§ Written request 1:
In the passage on strictness analysis, why is isum polymorphic in (+)?
§ Written request 2:
Write the next part of the passage on strictness analysis, continuing after its final line.

>> START Text shown

But how should a compiler infer that it's strict? That's the trick. It's 
easy enough to come up with examples that would foil any naive attempt 
at inference ---like the (++) and (.) examples--- and it's not entirely 
clear that a general solution is possible. GHC's strictness analyzer 
will capture many things, but it's conservative enough to ensure that it 
doesn't change the semantics of the program. Strictness annotations are 
about declaring the semantics of the program, so any optimizations done 
by the compiler must ensure that they don't change the strictness 
properties of the original program.[1]


Even for this particular example, it's not clear that making isum strict 
in the accumulator is correct. The issue here is that isum does not have 
a type annotation and so it's polymorphic in (+). For the Int and 
Integer instances it happens that (+) is strict, but we could also have 
a Num instance for Peano integers or some other lazy representation, and 
this function should work on them as well--- preserving the 
least-strictness of the (+) operator for those types. For strict (+) 
it's true that isum n _|_ == _|_, but for any (+) that's lazy in its 
first argument that's not true. S(S(S _|_)) is a perfectly valid Peano 
integer and forbidding it as a return value from this function would 
alter the semantics from what was written in the definition.


If Haskell had strictness annotations as part of the type system, then 
there might be room for progress. We could imagine constructing separate 
polymorphic bodies for isum, one for each strictness variant of (+). 
Then, when isum is instantiated at types which define strict (+) we 
could use an optimized version of isum that forces evaluation at each 
step. Now the trick becomes how to control the explosion of generated 
code for all the combinatorially many strictness variants of types. For 
whole-program optimizing compilers, it should be relatively easy to keep 
the code bloat down, but for separate compilation it's not so 
straightforward. Chances are that any solution along this route would 
still require strictness annotations in order to do the right thing, 
only now we've lifted the annotations into the type language instead of 
leaving them in the term language.




>   > f 0 xs = xs
>   > f n xs = f (n-1) (replicate n n ++ xs)

>> END Text shown
>> START Items

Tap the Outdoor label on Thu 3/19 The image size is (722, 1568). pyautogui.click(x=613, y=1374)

>> END Items
>> START Items

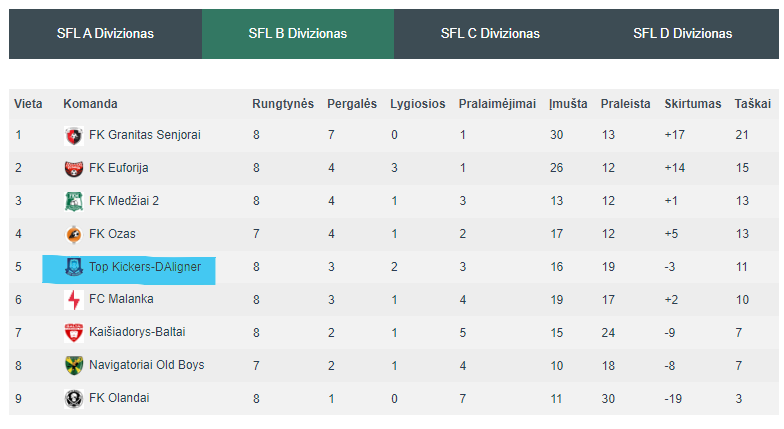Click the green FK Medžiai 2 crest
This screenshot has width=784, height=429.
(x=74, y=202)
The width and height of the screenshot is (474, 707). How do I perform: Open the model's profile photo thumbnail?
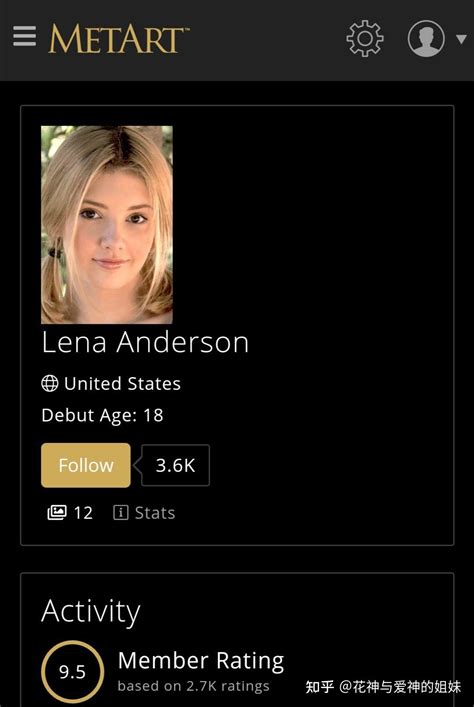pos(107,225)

>> END Items
>> START Items

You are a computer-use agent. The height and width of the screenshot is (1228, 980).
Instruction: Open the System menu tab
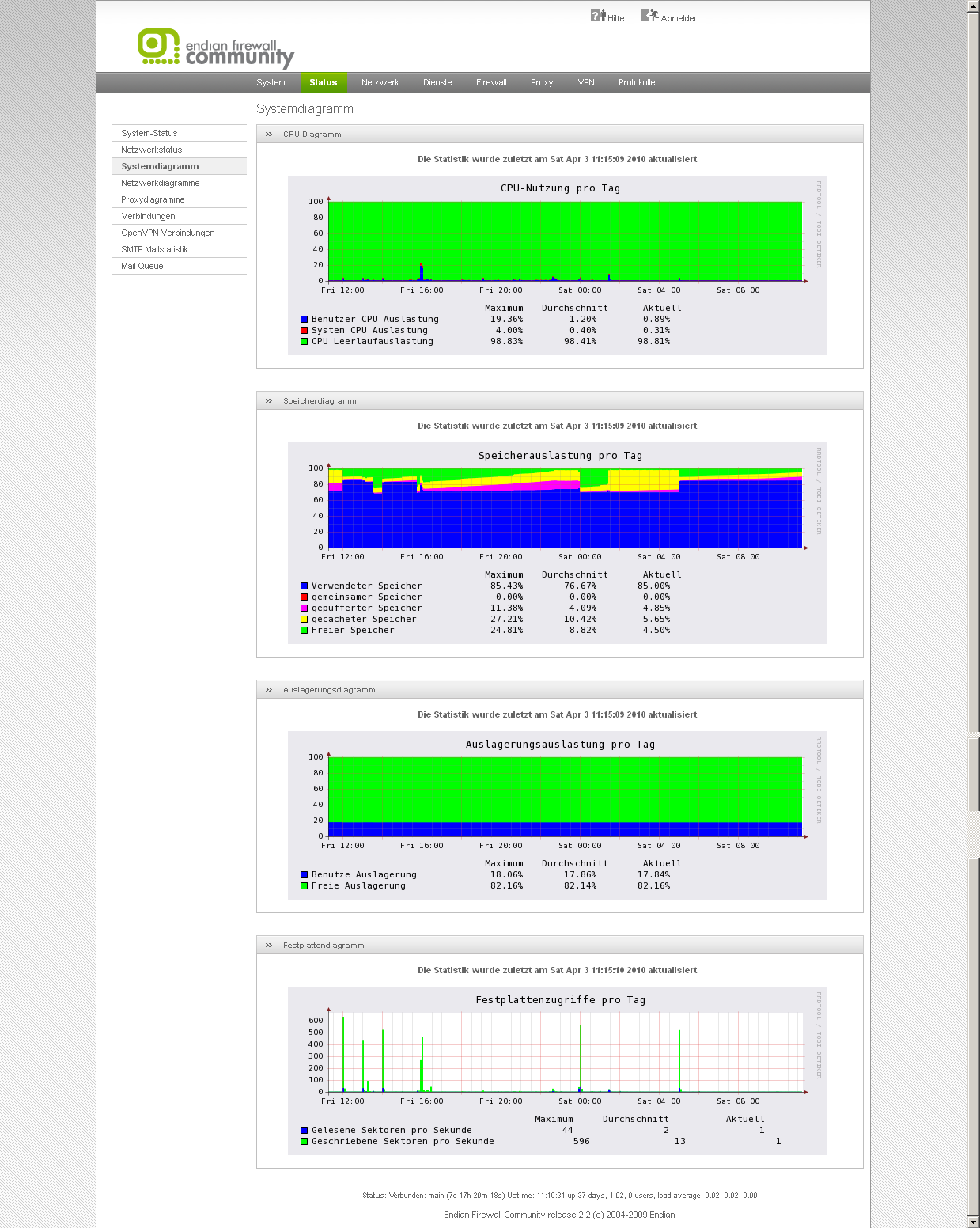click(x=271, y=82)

>> END Items

§ Task result 1:
It is polymorphic in (+) because isum does not have a type annotation.

§ Task result 2:
>
> Since (++) can indeed return partial answers, it's fine for the 
> accumulator to be lazy. Indeed, making it strict harms performance 
> significantly. Another example is when the accumulator is a function, as 

Can this function be strict if (++)isn't? And if it isn't strict, why would it 
make sense to evaluate it eagerly?


Depends what you mean by "strict". Adding ($!) before the accumulator 
will force each (++) thunk to WHNF, which will in turn force the 
replicate thunk to WHNF. Additional annotations could make the entire 
spine strict, or all the elements strict as well. Everything *can* be 
made strict, whether it ought to be is a separate matter entirely.


The point was that a simple heuristic like detecting accumulator 
patterns and making the accumulators strict is not always a good idea. 
Adding that ($!) to the function will double the evaluation time and 
makes no semantic difference. It *doesn't* make sense to evaluate the 
accumulator eagerly, because you'll still have a bunch of thunks, 
they're just pushed back one element in the list. The only way for 
strictness to alter the semantics of this particular function is if the 
entire spine of the second argument is forced (which in turn makes it 
take time quadratic in the length of the return value, not to mention 
the extra space for the whole list).



PS This subject seems to come up often enough to be worth a wiki entry (maybe 
there already is one). I think we should also be careful with terminology (as 
Luke Palmer and David Menendez have pointed out. Maybe that could be included 
in the wiki entry.


It would be worth a wiki. In addition to the strict/non-strict vs 
eager/lazy distinction, it's also important to distinguish unlifted 
types from unboxed types (which both come up in this sort of discussion).




[1] So for example, optimizations like those in 
 
are not the sorts of things which it would be correct for a compiler to 
perform

Re: [Haskell-cafe] Re: Problems with strictness analysis?

2008-11-05 Thread wren ng thornton 

Luke Palmer wrote:

The example being discussed in this thread is a good one:

  sum [1..10^8] + length [1..10^8]

With Haskell's semantics, we know we can write this as:

  let xs = [1..10^8] in sum xs + length xs

But it causes a change in memory *complexity*, so in some sense these
two sentences are not equal.  What is the theory in which we can
observe this fact?  Is it possible to give a simple denotational
semantics which captures it?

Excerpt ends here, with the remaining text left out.